Washington law defines gambling as "risking something of value upon the outcome of a contest of chance," while the definition of a thing of value includes any token directly or indirectly exchangeable for money, property, or "the extension of a service, entertainment, or a privilege of playing a game or scheme without charge."

While the ruling notes that Big Fish Casino allows users to transfer chips to one another, creating a mechanism for people to cash out in transactions set up through secondary "black market" operations, it explicitly rejected the argument that such a mechanism meets the criteria for the chips to be things of value. The reasoning for that part of the ruling was that Big Fish's terms of use specifically prohibit the sale of virtual chips.

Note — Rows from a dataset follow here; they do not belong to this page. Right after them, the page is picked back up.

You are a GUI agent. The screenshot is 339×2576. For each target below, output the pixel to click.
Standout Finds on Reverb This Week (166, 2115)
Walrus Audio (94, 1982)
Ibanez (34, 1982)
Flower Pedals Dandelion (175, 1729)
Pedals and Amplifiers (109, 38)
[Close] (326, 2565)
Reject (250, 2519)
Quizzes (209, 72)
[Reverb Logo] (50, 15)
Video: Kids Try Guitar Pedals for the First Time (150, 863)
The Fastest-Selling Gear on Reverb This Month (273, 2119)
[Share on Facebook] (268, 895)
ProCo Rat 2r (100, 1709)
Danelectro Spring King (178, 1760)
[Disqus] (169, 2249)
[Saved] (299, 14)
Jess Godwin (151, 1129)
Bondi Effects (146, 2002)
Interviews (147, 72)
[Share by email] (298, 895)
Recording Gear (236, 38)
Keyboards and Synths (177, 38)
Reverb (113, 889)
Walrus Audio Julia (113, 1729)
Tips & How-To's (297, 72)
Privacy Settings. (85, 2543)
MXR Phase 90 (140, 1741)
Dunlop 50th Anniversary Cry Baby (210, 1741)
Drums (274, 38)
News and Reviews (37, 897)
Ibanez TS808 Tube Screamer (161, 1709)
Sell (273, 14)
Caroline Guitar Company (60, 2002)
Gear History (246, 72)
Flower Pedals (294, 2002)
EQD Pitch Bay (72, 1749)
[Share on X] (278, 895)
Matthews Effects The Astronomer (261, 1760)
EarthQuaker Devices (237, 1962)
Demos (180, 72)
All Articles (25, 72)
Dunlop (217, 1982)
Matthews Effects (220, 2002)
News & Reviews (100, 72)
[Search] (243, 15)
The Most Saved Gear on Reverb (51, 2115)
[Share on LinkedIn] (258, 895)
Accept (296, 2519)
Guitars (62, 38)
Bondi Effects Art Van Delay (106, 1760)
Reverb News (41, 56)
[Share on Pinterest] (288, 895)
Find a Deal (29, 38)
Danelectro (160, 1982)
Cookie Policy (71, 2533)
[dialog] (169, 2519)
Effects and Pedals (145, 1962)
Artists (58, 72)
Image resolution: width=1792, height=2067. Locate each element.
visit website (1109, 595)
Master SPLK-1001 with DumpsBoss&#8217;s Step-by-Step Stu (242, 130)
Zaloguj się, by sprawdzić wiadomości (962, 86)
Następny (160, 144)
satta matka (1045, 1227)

Instead, the reason Big Fish Casino chips qualified as things of value was how they extend users' privilege of playing the games.

"The virtual chips, as alleged in the complaint, permit a user to play the casino games inside the virtual Big Fish Casino," the appellate court ruled. "They are a credit that allows a user to place another wager or re-spin a slot machine. Without virtual chips, a user is unable to play Big Fish Casino's various games."

Washington has been particularly vigilant when it comes to gambling in and around games. In 2016, the state's Gambling Commission ordered Valve to take action against third-party gambling sites using Steam for wagering through Counter-Strike: Global Offensive, noting one site handled $1 billion in illegal skins gambling in the span of just seven months. Earlier this year, state senator Kevin Ranker introduced a bill aimed at determining whether loot boxes in games constitute gambling.